The lost shops People in large numbers shopping at the market opposite Jama Masjid, in Old Delhi | Photo Credit: SUSHIL KUMAR VERMA
“It pains me to go there today. There are only a few shops remaining now,” he says, adding ruefully, “Today, there are chicken and mutton shops, biryani corners. I call it Murgh-o-Mahi Bazaar, not Urdu Bazaar.”
He is pragmatic enough to understand that Urdu is “no longer the language of the economy” and “a language that fails to get you job or earn a living finds few takers” He says, “There are shoe, music or paan shops in place of book shops. The iconic Qutub Khana Rasheedia of 1930s no longer exists. Places where people used to read and discuss books, say at Sangam Kitab Ghar, Maktaba Burhan, Maktaba Shara or Azad Book Depot are all gone. Where does one discuss, debate or even read now? Like a generation has quietly slipped away.”
Also, gone is the Shama magazine He recalls old-timers buying the magazine for its moamma, and a pickle-seller in Chitli Qabar being smart enough to sell the puzzle only after making a photocopy for himself.

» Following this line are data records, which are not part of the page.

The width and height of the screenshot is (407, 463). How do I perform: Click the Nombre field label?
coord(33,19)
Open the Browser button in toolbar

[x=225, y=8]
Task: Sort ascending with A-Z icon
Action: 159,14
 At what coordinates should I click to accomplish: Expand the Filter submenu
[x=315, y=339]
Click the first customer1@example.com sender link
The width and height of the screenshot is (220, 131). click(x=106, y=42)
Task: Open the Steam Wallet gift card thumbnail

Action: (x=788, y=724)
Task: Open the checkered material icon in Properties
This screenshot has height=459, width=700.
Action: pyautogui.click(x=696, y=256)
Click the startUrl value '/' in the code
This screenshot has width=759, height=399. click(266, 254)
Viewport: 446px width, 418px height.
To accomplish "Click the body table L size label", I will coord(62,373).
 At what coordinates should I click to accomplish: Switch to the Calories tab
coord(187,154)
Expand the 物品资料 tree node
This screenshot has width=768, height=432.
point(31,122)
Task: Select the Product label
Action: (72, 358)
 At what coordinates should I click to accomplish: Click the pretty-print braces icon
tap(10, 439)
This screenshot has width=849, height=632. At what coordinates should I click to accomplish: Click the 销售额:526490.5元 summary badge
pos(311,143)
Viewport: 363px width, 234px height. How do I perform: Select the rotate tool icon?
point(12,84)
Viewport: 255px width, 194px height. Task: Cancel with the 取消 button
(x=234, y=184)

Such was the popularity of the moamma that Shama went on to carve out its own niche as probably the first Urdu magazine on cinema. “The same fate has fallen neighbourhood libraries which used to lend books for two paise a day in Old Delhi. The moamma ended around 30 years ago. The libraries with books-on-hire facilities also shut shop around the same time.”

Feroz Dehlavi | Photo Credit: Special Arrangement
Dehlavi’s book covers a vast spectrum of the city’s life from 1857 to 1975. Even as he talks of social traditions and hangouts of Old Delhi, the land of endless soirees and mehfils, he remembers many historic moments in the city.
Feroz comes up with a nice slice of nostalgia. “When the 1911 Durbar took place and India’s capital was being shifted from Calcutta to Delhi, the procession for Kingsway Camp started from the stairs of Jama Masjid. Tickets were sold here to be a part of the historic event. Abdul Rehman sahib has written about it in great detail.”
Replete with such anecdotes, the book is a result of painstaking research, hours spent in libraries, poring over books penned by those who loved Delhi. “I am a 12th-generation Dilliwallah. I am most attached to Dilli. Whatever I have heard from my elders, read or was told about the city, I decided to pen it down for the benefit of coming generations. Urdu is my language of speech and writing. So, I decided to do this book in Urdu,” he says.
Stating that he did a lot of research for many years for the book, Feroz says he read many authors on the subject. He also went through books and documents at the Urdu Akademi, Urdu Ghar, the library at Zakir Husain college. (Incidentally, Feroz used to teach at Zakir Husain from 1983 to 2008. Interestingly, he was a student at the same college.) He concludes, “I finally concentrated on the period between 1857 and 1975, The idea was to preserve the social life of the city, the small traditions and culture for the next generation.”